Provoke magazine challenged the very nature of photography and called attention to the medium’s materiality. Reacting to the social tensions, consumerism, and mass culture of a rapidly changing country, the photographers and writers involved in the publication called for a new visual language. They rejected the premise that the photograph represented another reality or was responsible for conveying any social meaning; the image itself was its own reality and capable of provoking new ideas. Laid out in jarring juxtapositions, the magazine’s grainy, high-contrast, and out-of-focus images sought to foster a political, often transgressive dialogue through visuals rather than words.
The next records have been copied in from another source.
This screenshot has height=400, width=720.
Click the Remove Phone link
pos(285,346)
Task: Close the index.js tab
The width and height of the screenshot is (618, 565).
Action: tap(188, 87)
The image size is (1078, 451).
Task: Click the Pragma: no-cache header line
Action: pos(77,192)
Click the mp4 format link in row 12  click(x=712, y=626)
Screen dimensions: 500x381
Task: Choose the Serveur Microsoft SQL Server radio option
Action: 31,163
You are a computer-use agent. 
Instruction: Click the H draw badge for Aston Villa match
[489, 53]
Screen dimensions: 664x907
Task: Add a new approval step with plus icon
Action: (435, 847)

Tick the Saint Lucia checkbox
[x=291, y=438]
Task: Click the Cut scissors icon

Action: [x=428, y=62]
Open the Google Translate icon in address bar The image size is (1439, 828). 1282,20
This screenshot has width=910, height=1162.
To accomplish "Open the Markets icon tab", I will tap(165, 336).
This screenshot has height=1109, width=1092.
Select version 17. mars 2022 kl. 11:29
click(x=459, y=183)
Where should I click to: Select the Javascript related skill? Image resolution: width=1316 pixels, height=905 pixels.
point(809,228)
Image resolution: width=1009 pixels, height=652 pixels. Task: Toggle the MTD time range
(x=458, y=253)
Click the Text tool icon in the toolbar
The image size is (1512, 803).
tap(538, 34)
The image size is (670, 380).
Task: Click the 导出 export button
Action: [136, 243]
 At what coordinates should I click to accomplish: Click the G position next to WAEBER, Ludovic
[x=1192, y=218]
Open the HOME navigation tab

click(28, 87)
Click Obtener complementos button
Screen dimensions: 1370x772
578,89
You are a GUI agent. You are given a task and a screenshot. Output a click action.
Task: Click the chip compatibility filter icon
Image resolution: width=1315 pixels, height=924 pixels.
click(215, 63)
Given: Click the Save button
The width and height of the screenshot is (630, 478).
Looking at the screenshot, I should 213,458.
Controversial upon its publication, Provoke’s design and the experimental artists it featured had a profound, far-reaching impact on Japanese photography in the 1970s and 1980s, despite the fact that only three issues were ever released. Moriyama Daido joined Provoke for the last two volumes.
Provoke, vol. 3
Taki Koji (1928–2011), Takanashi Yutaka (b. 1935), Nakahira Takuma (1938–2015), Moriyama Daido (b. 1938), Okada Tadahiko (1939–1997)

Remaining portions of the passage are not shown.